The catastrophe in Russia now emboldened anti-French sentiments throughout Germany and Austria. The Sixth Coalition was formed and Germany became the centrepiece of the upcoming campaign. With customary genius, Napoleon raised new armies and opened up the campaign with a series of victories at the Battle of Lützen and the Battle of Bautzen. But due to the poor quality of French cavalry following the Russian campaign, along with miscalculations by certain subordinate Marshals, these triumphs were not decisive enough to permanently conclude the war, and only secured an armistice. Napoleon hoped to use this break to increase the quantity and improve the quality of his Armée, but when Austria joined the Allies, his strategic situation grew bleak. The campaign reopened in August with a significant French victory at the two-day Battle of Dresden. However, the adoption of the Trachenburg Plan by the Allies, which called for avoiding direct conflict with Napoleon and focusing on his subordinates, paid dividends as the French suffered defeats at Katzbach, Kulm, Grossbeeren, and Dennewitz. Growing Allied numbers eventually hemmed the French in at Leipzig, where the famous three-day Battle of the Nations witnessed a heavy loss for Napoleon when a bridge was prematurely destroyed, abandoning 30,000 French soldiers on the other side of the Elster River. The campaign, however, did end on a victorious note when the French destroyed an isolated Bavarian army which was trying to block their retreat at Hanau.
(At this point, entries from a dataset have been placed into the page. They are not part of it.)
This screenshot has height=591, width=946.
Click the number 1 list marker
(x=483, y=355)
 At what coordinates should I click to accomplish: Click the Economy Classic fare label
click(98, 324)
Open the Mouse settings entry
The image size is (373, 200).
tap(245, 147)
"The Grand Empire is no more; it is France herself we must now defend" were Napoleon's words to the Senate at the end of 1813. The Emperor managed to raise new armies, but strategically he was in a virtually hopeless position. Allied armies were invading from the Pyrenees, across the plains of Northern Italy, and via France's eastern borders as well. The campaign began ominously when Napoleon suffered defeat at the Battle of La Rothiere, but he quickly regained his former spirit. In the Six Days Campaign of February 1814, the 30,000-man French army inflicted 20,000 casualties on Blucher's scattered corps at a cost of just 2,000 for themselves. They then headed south and defeated Schwarzenberg at the Battle of Montereau. These victories, however, could not cure such a bad situation, and French defeats at the Battle of Laon and the Battle of Arcis-sur-Aube dampened moods. At the end of March, Paris fell to the Allies. Napoleon wanted to keep fighting, but his marshals refused, forcing the Emperor of France to abdicate on April 6, 1814.

After returning from Elba in February 1815, Napoleon busied himself in making a renewed push to secure his Empire. For the first time since 1812, L'Armée du Nord he would be commanding for the upcoming campaign was professional and competent. Napoleon hoped to catch and defeat the Allied armies under Wellington and Blucher in Belgium before the Russians and Austrians could arrive. The campaign, beginning on June 15 1815, was initially successful, leading to victory over the Prussians at the Battle of Ligny on June 16; however, poor staff work and bad commanders led to many problems for the French army throughout the entire campaign. Grouchy's delayed advance against the Prussians allowed Blucher to rally his men after Ligny and march on to Wellington's aid at the Battle of Waterloo, which resulted in the final, decisive defeat for Napoleon and his beloved army.